Prime Minister Kaja Kallas: Estonia has been approached for vaccines

The meeting of EU prime ministers and heads of state held virtually on February 27-28 concentrated primarily on combating the coronavirus.

What is the Council’s estimation of when will Europe have enough vaccines?

No specific date was suggested. Everyone expressed their concern regarding this issue.

The question being asked is what kind of efforts are needed and what can the European Commission do to ensure smooth vaccine deliveries. The main focus was on how to make sure vaccine manufacturers honor their obligations in front of the EU – what are the bottlenecks and what is needed to ramp up manufacturing.

For example, the European Commission can bring pharmaceutical companies together and facilitate sharing of components.

We also discussed what the committee can do to eliminate bottlenecks in supply chains in terms of vaccines and production and ensure availability of materials.

Which seems the more acute bottleneck: insufficient production capacity or the fact companies have sold the first batches elsewhere for greater profit?

There was talk of a vaccines war.

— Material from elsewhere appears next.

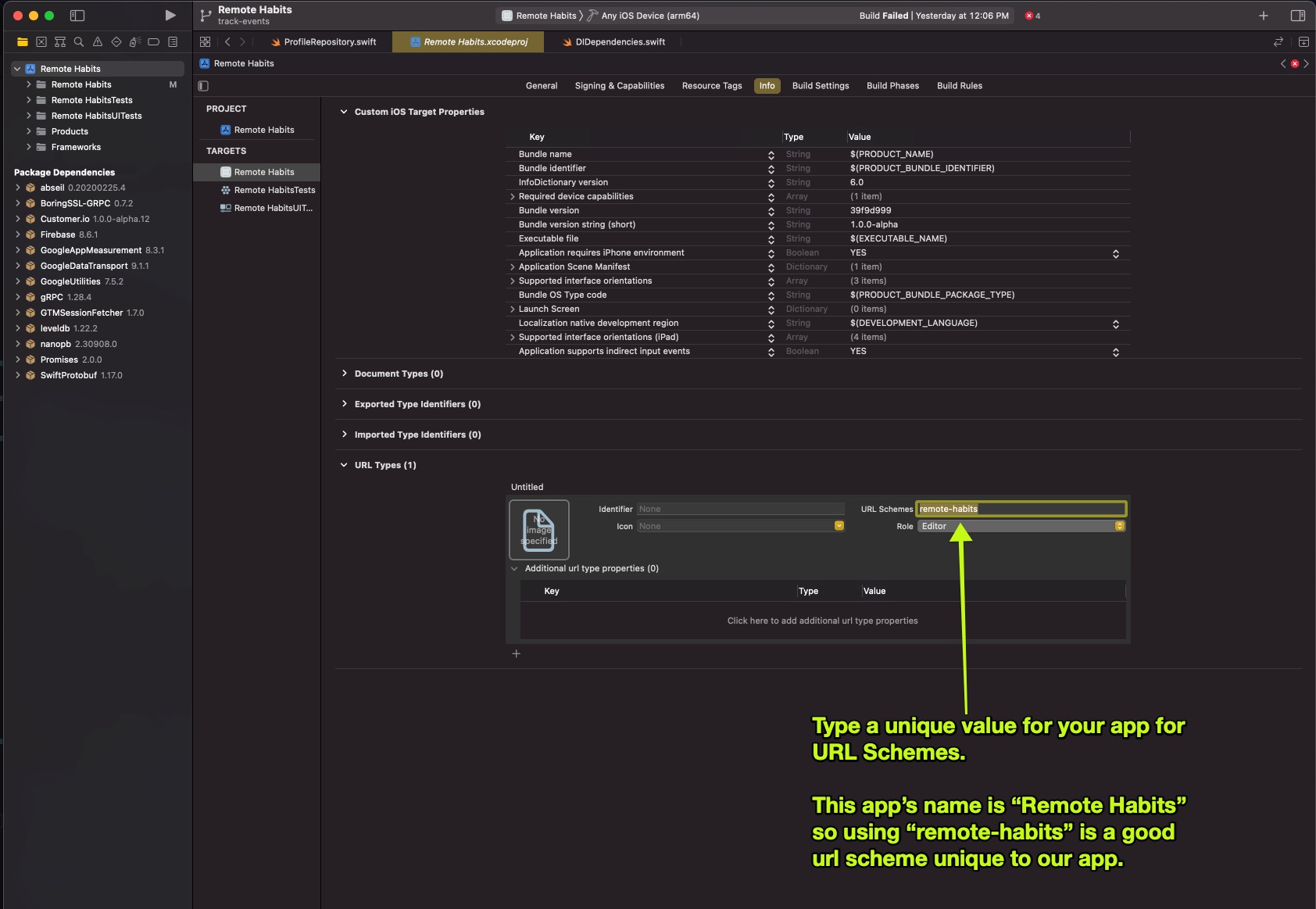
Task: Expand the Document Types section
Action: pyautogui.click(x=344, y=374)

For example, the U.S. and UK are using export bans where vaccines manufactured locally can only be used in those countries. Some leaders asked why the EU is not following suit by using European vaccines only in Europe.

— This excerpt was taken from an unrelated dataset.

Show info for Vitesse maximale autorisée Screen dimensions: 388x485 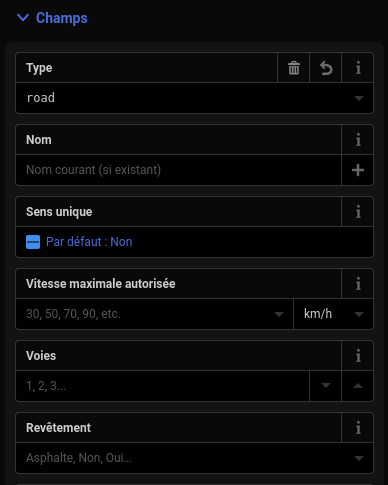click(358, 284)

But larger countries that feel responsible for the entire world say that it is a global problem and it is important to make sure manufacturers fulfill promises made to Europe and other countries. A war for vaccines ends up benefiting no one.

That said, [insufficient] production capacity is causing supply problems, while suspicions of better deals having been made are also in the air.

It has been suggested that the EU should pursue its own vaccine diplomacy. How many Europeans need to be vaccinated before the EU can start giving vaccines away?

Everyone agreed that the European Union is also responsible for the rest of the world. It is a common interest to defeat this pandemic. This means vaccinating developing countries to a sufficient degree. And because the latter lack the necessary resources, wealthier countries should use their vaccines to help.

That said, most found that giving away vaccines would be very difficult to explain to voters in the conditions of acute shortages inside Europe. Most countries have vaccinated fewer than 10 percent of people, while it is just 3-4 percent for many.

Has Estonia considered whom to gift vaccines should the opportunity present itself? Have requests been made?

There have been inquiries. I emphasized that everyone has foreign friends they would like to support. I talked about Georgia, Ukraine and Eastern Partnership countries of course. Others feel closer to African countries.

The general idea is that vaccines could be made available through the COVAX program (a global initiative of giving poorer countries access to coronavirus diagnostics, treatment and vaccines – ed.) that is being put into practice. But we have also been approached directly.

Why are vaccination passports problematic? What is the issue?

One major item of contention is whether people who have antibodies, have recovered from COVID-19 or been vaccinated should have advantages when traveling. Several countries have restrictions in place for travelers from other states, require test results etc.

Estonia and the World Health Organization are working on a test project for a global trust network for vaccination. It was the position of the Council that while the project is worthwhile, it is not a matter for the next few months as availability of vaccines takes precedence. However, there will be other pandemics like this one, which is when we will need to exchange information on who is a threat so to speak and who is not.